**Your goal:**
Pick out every line of the records below that contains the word "dimensions", and copy each such line in full.

**Data shown:**

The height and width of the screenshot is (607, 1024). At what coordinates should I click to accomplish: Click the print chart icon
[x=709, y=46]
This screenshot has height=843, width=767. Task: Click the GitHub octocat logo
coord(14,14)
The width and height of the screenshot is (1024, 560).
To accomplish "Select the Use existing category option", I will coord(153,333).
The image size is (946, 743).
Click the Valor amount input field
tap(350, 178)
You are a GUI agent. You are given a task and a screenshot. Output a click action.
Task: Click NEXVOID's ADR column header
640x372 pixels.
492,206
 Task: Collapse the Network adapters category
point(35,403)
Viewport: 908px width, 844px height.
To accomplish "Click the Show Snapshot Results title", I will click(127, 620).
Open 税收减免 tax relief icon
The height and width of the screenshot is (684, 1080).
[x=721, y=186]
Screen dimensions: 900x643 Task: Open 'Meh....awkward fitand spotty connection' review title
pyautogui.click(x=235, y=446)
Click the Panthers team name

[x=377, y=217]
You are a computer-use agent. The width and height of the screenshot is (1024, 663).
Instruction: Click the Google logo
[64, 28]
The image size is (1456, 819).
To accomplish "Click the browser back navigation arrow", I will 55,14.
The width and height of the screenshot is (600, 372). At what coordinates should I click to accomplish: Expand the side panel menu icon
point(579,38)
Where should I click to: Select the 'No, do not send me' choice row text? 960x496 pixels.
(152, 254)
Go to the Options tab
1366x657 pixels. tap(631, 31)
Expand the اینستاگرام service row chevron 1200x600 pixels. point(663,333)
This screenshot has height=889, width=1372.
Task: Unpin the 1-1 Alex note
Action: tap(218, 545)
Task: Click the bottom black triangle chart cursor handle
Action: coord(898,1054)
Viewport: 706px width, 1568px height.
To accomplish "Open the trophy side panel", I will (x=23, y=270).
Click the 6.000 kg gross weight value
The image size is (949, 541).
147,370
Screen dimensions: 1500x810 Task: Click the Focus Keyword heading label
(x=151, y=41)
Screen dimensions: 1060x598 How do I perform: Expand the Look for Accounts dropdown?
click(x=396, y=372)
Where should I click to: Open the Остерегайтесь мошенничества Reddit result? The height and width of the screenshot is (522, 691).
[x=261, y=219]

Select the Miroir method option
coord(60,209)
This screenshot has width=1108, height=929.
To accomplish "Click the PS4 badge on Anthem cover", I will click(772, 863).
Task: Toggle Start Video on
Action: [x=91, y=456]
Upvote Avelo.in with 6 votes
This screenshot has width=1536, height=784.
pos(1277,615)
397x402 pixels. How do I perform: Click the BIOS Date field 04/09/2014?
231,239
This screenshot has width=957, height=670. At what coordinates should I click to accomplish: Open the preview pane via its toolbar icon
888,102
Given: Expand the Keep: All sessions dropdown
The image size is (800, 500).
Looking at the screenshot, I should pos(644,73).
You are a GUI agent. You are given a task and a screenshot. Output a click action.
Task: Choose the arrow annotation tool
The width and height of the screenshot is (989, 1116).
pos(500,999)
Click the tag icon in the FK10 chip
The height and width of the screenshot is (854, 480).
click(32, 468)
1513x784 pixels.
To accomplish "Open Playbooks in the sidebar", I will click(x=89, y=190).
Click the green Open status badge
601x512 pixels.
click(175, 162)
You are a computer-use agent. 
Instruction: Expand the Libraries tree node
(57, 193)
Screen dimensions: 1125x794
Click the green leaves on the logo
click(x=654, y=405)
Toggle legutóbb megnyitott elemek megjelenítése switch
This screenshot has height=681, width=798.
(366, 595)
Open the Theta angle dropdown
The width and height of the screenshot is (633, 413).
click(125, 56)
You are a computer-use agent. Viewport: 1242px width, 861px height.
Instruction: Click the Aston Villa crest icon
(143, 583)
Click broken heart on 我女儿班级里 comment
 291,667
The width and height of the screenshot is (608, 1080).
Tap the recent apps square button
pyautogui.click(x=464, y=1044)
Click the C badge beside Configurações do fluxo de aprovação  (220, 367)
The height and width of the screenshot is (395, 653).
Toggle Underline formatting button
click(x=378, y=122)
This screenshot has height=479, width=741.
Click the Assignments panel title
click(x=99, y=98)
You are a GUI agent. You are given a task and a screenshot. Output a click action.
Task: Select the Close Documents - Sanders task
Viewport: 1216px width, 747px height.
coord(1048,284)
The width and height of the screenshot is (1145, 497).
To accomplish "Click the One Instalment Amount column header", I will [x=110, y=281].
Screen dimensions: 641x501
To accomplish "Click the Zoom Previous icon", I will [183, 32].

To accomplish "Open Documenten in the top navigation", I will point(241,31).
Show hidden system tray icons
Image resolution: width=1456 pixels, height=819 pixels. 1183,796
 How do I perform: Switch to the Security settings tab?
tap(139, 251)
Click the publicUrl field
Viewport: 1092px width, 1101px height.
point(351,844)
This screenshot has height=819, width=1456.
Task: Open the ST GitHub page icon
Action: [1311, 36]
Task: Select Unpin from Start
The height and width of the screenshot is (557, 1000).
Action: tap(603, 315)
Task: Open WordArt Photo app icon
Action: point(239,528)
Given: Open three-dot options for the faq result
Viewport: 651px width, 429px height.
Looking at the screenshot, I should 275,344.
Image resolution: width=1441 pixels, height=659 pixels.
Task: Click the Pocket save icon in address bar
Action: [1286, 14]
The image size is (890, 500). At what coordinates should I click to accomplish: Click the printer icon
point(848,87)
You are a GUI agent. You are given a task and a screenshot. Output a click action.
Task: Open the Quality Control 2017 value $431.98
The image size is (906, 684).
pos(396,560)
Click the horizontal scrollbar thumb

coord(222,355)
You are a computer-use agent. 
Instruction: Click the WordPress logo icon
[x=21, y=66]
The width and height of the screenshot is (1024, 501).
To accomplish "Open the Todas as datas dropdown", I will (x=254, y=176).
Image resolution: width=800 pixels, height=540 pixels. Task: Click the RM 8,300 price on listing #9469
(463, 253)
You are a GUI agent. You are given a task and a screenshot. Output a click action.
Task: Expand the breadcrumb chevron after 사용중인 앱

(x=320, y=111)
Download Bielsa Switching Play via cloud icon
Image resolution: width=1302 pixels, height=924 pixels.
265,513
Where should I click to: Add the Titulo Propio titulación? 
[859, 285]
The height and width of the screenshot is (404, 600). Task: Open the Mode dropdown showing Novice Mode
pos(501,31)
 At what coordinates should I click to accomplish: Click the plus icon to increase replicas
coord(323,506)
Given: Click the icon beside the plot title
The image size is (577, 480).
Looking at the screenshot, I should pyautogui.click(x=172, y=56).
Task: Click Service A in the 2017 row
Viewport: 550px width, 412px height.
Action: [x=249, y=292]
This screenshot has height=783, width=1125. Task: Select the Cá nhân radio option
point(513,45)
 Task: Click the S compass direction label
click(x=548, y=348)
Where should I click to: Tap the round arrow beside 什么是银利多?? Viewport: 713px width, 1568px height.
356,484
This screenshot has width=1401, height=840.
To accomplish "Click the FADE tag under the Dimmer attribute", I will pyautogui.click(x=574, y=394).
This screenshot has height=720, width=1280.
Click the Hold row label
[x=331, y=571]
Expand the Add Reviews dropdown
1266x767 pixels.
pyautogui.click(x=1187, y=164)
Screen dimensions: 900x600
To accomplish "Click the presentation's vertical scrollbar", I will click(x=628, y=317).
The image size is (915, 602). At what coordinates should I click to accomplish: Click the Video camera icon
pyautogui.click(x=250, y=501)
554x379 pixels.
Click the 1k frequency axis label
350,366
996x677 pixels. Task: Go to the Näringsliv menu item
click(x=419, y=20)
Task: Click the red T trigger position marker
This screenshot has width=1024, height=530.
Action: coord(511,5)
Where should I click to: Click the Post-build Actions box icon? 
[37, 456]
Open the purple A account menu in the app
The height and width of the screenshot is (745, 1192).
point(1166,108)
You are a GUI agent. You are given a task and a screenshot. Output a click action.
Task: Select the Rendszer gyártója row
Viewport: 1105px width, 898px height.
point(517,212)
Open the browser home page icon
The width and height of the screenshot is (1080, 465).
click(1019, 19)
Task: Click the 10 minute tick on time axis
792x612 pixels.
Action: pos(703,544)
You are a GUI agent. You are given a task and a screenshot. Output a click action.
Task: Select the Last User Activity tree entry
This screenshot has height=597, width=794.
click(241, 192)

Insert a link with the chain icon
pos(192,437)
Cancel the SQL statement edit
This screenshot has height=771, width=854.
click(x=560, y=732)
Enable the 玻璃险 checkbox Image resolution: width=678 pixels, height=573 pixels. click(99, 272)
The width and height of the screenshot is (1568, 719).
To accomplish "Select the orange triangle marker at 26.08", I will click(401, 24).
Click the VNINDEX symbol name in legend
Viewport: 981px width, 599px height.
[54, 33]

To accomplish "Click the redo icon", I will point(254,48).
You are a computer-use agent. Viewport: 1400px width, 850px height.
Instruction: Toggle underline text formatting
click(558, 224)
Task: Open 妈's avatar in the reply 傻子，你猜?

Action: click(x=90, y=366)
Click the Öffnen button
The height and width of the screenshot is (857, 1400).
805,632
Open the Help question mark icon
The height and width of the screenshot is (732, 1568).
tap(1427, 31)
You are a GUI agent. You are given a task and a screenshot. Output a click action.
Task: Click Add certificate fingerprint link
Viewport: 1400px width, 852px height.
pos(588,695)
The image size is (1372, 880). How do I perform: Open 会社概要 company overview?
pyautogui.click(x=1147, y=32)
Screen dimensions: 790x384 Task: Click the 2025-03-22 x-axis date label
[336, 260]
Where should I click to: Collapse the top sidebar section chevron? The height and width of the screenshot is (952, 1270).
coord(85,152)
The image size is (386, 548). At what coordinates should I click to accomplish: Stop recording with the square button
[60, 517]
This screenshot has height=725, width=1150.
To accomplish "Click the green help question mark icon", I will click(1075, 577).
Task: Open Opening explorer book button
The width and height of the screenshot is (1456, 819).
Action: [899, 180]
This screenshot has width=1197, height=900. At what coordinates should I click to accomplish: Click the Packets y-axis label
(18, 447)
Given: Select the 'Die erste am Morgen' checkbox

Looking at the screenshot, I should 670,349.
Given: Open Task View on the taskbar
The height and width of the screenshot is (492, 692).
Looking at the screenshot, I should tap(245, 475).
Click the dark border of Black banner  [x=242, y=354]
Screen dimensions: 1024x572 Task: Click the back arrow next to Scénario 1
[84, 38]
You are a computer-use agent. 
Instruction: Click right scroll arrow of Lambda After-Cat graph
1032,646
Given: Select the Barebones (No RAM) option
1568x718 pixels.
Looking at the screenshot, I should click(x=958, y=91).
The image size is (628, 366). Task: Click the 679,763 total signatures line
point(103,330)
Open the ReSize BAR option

**Expected output:**
Screen dimensions: 900x643 Task: Open 'Meh....awkward fitand spotty connection' review title
Screen dimensions: 1500x810 Task: Click the Focus Keyword heading label
Screen dimensions: 1060x598 How do I perform: Expand the Look for Accounts dropdown?
Screen dimensions: 1125x794
Screen dimensions: 641x501
Screen dimensions: 900x600
Screen dimensions: 790x384 Task: Click the 2025-03-22 x-axis date label
Screen dimensions: 1024x572 Task: Click the back arrow next to Scénario 1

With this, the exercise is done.